Task statement –
Since the records include pictures, leave those out while you reproduce exactly and only the lines from the one containing "Screen dimensions: 674x506" through the one containing "You are a GUI", inclusive.

Data section –
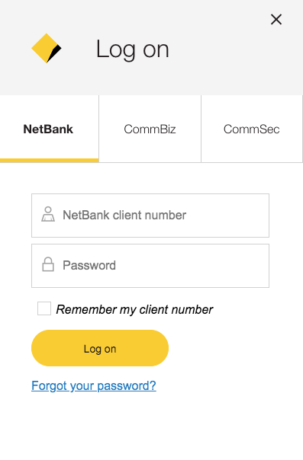Viewport: 303px width, 460px height.
Task: Click the 'Log on' heading text
Action: (133, 50)
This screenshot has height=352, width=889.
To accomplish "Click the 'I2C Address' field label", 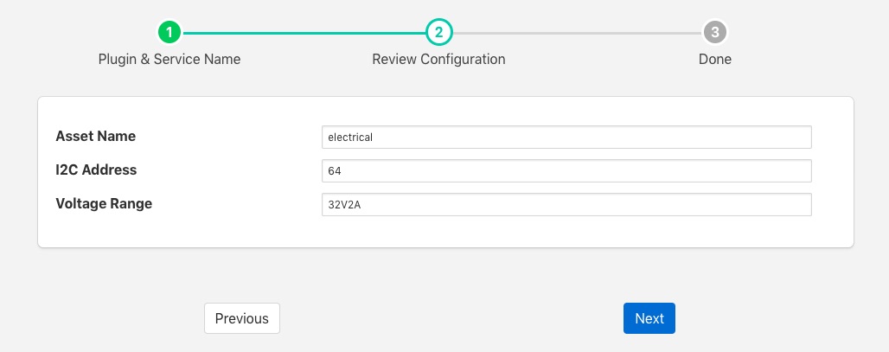I will 96,170.
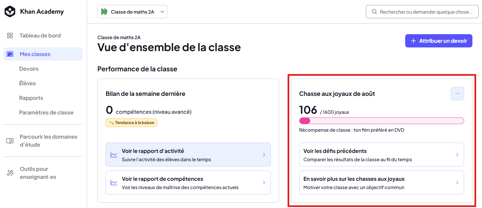
Task: Click the chart icon beside Voir le rapport de compétences
Action: (114, 182)
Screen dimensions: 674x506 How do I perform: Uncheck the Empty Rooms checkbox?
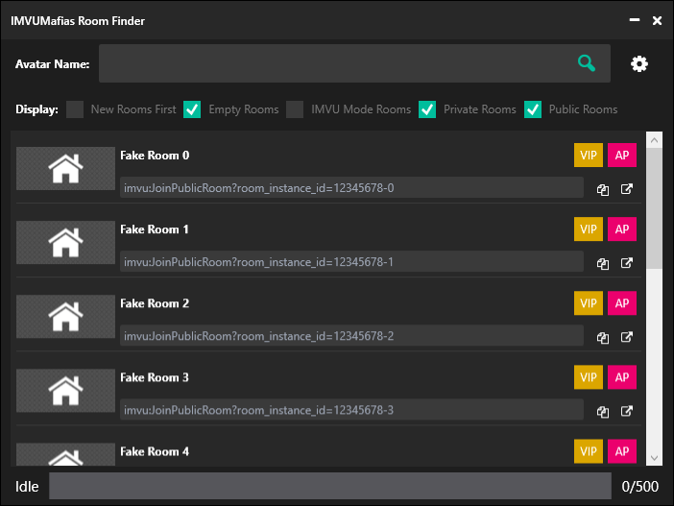(192, 109)
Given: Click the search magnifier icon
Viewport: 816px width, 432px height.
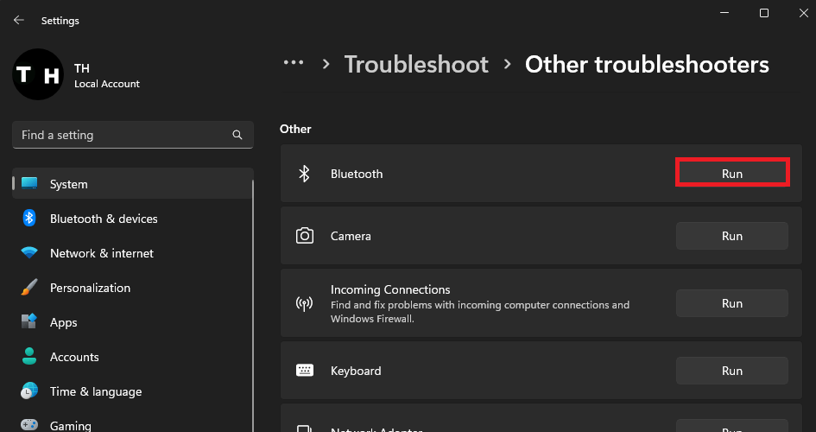Looking at the screenshot, I should coord(237,135).
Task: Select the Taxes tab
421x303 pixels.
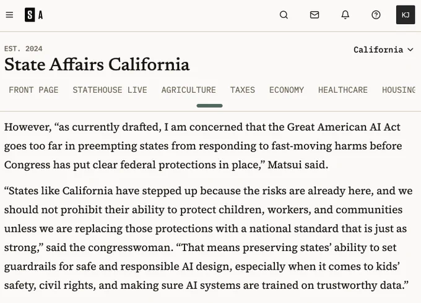Action: point(243,90)
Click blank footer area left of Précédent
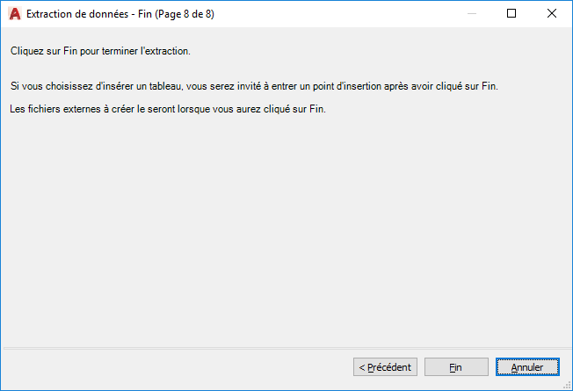 click(176, 366)
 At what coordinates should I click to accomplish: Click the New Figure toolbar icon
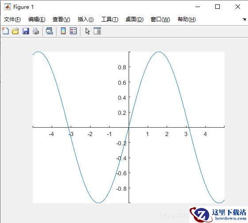[5, 31]
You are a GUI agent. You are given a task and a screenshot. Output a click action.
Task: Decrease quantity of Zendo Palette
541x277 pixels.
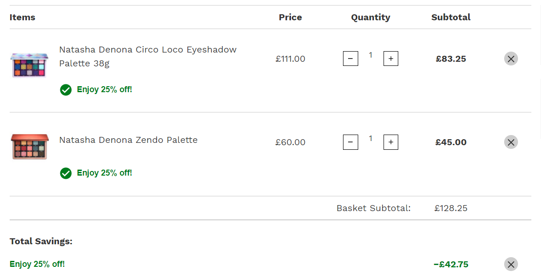tap(350, 142)
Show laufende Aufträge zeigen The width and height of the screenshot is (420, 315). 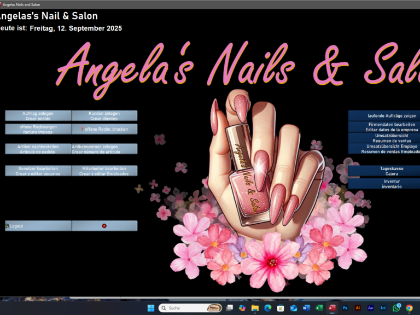pos(384,115)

Response to this task –
Screen dimensions: 674x506 How do I perform: Uncheck the Empty Rooms checkbox?
(192, 109)
Given: Click the search magnifier icon
Viewport: 816px width, 432px height.
Looking at the screenshot, I should coord(237,135).
Task: Select the Taxes tab
421x303 pixels.
Action: point(243,90)
Click blank footer area left of Précédent
 click(176, 366)
 At what coordinates should I click to accomplish: Click the New Figure toolbar icon
[5, 31]
You are a GUI agent. You are given a task and a screenshot. Output a click action.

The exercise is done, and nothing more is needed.